QuoteDifferent from the older P16s Gen 2 AMD, the RAM is not soldered. Instead, the Lenovo ThinkPad P16s G6 has two SO-DIMMs for up to 96 GB DDR5-5600 memory.
This is good, because 96 GB would allow to fit and run AIs / LLM like Gpt-Oss-120B quite easily (natively ~4-5-bit per weight aka Q4 quant), actually even quite larger ones quantized down to 4-bit to 5-bit per weight (below 4-bit per weight and the performance may degrade exponentially) (e.g.: if a 180B parameters LLM at full FP16 = 360 GB, then Q8 = 180 GB and Q4 = 90 GB, this may just fit) (or use a smaller LLM, but use a higher bit-per-weight quant, like Q8).
With no dGPU I'd like this laptop to stand out a bit more tho: Like supporting up to 128 GB RAM and having the CAMM2 / LPCAMM2 RAM standard, which would allow the RAM to run at a faster MT/s, still being upgradable, and give it a higher memory bandwidth: LLMs' token generation (tg) speed linearly depends on the MT/s value (5600 MT/s to 8500 MT/s = 50% faster token generation). RAM can also go bad, and if it was soldered, one couldn't replace and repair it.
But: Having no dGPU means slower prompt processing (pp) (the larger the input, the slower) (by the same ratio that a dGPU have a higher FPS value than this iGPU, so would be the prompt processing). With dGPU, partically offloacing (or if you have a small LLM, then fully) a LLM to the GPU's VRAM would also speed up the token generation (tg).
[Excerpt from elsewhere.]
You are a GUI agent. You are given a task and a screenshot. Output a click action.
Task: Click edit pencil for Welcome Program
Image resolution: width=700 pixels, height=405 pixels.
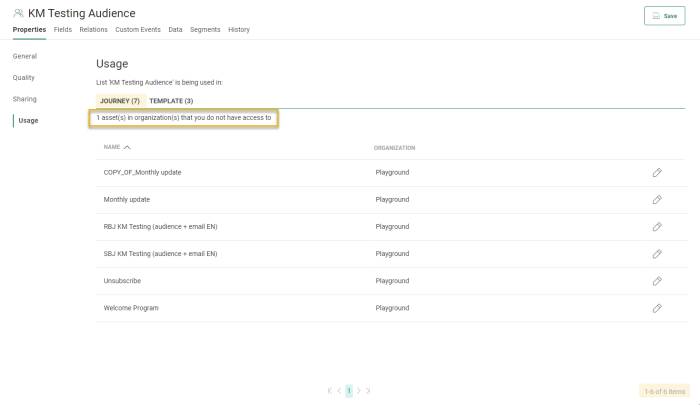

QuoteWithout a dedicated graphics chip, it simply can not compete.
Quotebad GPU performance (for a workstation)
Despite what I said above, it depends on the user' use-case. Not every workstation has to have all features (100% AdobeRGB coverage, ECC RAM, dedicated workstation GPU with ECC VRAM, ..).

Since it's a workstation, maybe the question if ECC RAM is supported could be answered. (Technically adding ECC functionality would be cheap, so it's an artificial marketing segmentation at best.)

QuoteOLED not available with Ryzen 9
This is weird. If this laptop' IPS had display P3 coverage, then I'd say OLED would only be required for gaming (due to its fast pixel response times), but this has no dGPU, so no OLED is fine and also OLED consumes more power? and would need to be 120 Hz to make really sense for gaming, but then it would also require an even faster dGPU to more likely reach the 120 Hz.
Static content, which may happen more often on a workstation, on OLED may still be an issue, idk tho, because OLED, as you say, is available on the Ryzen 5 and Ryzen 7 configurations.

davidm

Skimmed the article for "halo," "395," nothing. It's a bit of a joke. It can take up to 96GB RAM, yet the 395+ has 128GB of much faster RAM that generally makes it up to twice as fast for many operations and effectively gives it a mid range GPU with massive fast RAM. What is Lenovo thinking, and why is nbc not pointing it out? Disappointing.

slws

"the device does get rather loud, and it runs pretty hot. Additionally, the GPU performance is weak for a workstation"

Thank you for a great summary and saving my time. Stopped reading here.

AI / LLMs ?

davidm, this is a non-AI specific business workstation laptop: If it had the Strix Halo chip (a 256-bit chip), the price would be (much?) higher, but I agree, this is maybe a missed opportunity, if the price wouldn't be much higher, but also this is not "ThinkPad P16s Gen 4 AI" edition, if it was and didn't have the Strix Halo APU chip, then I'd complain, too. (You are correct, Strix Halo would be over 2x the speed for LLMs: This is a classic 128-bit memory bus width, like over 90% out there, running at 5600 MT/s, if this was Strix Halo, it would be 2.85 times faster (2*8000/5600). But to reach 8000 MT/s, the RAM would be soldered, if no CAMM2 / LPCAMM2 would be used. CAMM2 / LPCAMM2 isn't exactly new so hopefully soon.
If people complain so much that the GPU is weak, then maybe Strix Halo is a missed opportunity, but again, it depends on the price, but for anything other than LLM inferencing, where an AMD GPU works, for finetuning, etc. a NVIDIA GPU would be needed/highly recommended (I think AMD has no real CUDA replacement so far).